Thankfully, the renowned Coney Island Cyclone will continue to operate, as will nearby Deno’s Wonder Wheel. And Nathan’s Famous hot dog stand will still serve up their popular product daily and encourage gross overeating every 4th of July. But when the largest set of attractions on the boardwalk shut down before summer had even ended, the flagship of one of America’s great cultural creations dropped a massive sail.
Nobody has proven a greater megaphone for American culture than Woody Allen, so let Allen’s usage of amusement parks in his films serve as a reminder of the centrality of the amusement park to a healthy American life. When he wanted to invoke a happy nostalgia of childhood in “Annie Hall,” his character Alvy Singer reminisced and revisited his boyhood home beneath a running coaster. Conversely, when he wanted to communicate the gloomy reality of a humble adult life in “The Purple Rose of Cairo,” he had Mia Farrow attempt to live out her childish, impossible dream of running off with a movie character at the foot of a derelict, abandoned roller coaster.
Of course, the ride featured in “Annie Hall,” the Coney Island Thunderbolt (it really did have a house beneath it), eventually closed, too. It was finally demolished in the early part of this decade so that the land it occupied could be redeveloped. Therein lies the issue with amusement parks: Unlike most other elements of our culture, amusement parks occupy physical space — a scarce resource in many parts of the country. When they fail to produce financially, they’re scrapped.
Imagine if every copy of a seminal American album was destroyed so that nobody could hear it again. It would be a cultural loss equivalent to the closing of Astroland. Certainly Bruce Springsteen’s Born to Run, a classic American album if there ever was one (and coincidentally, it is steeped in the exact boardwalk-amusement-park world that Astroland embodies), no longer sells enough copies to justify the endless time and money that were poured into its conception over 30 years ago. But having once been a universal success, it’s virtually guaranteed to survive through its millions of copies no matter how unpopular it should someday become. Amusement parks will never enjoy such a luxury.

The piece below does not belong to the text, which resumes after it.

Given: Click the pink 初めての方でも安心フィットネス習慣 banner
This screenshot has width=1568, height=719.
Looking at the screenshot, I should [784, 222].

Amusement parks offer versions of the “American Dream” far more magical and inclusive than the suburban vision of the “Dream” usually propagated. Besides, status quo suburban life is unattainable for some and undesirable for others. Dreams of the first drop on the roller coaster, of walking the boardwalk on a windy summer night, of falling in love and sharing a first kiss at the top of the Ferris wheel, know no age or class boundaries. Anyone, rich or poor, young or old, can dream of them even if they’re impossible — after all, the best dreams rarely come true.
The beauty of American amusement parks is that their gifts are available to nearly everyone. They can make anyone with an open mind feel like a kid again and they’re a reminder of some of the best parts of being American. They will always endure in the memories of their patrons, but they’re most valuable when they create new memories.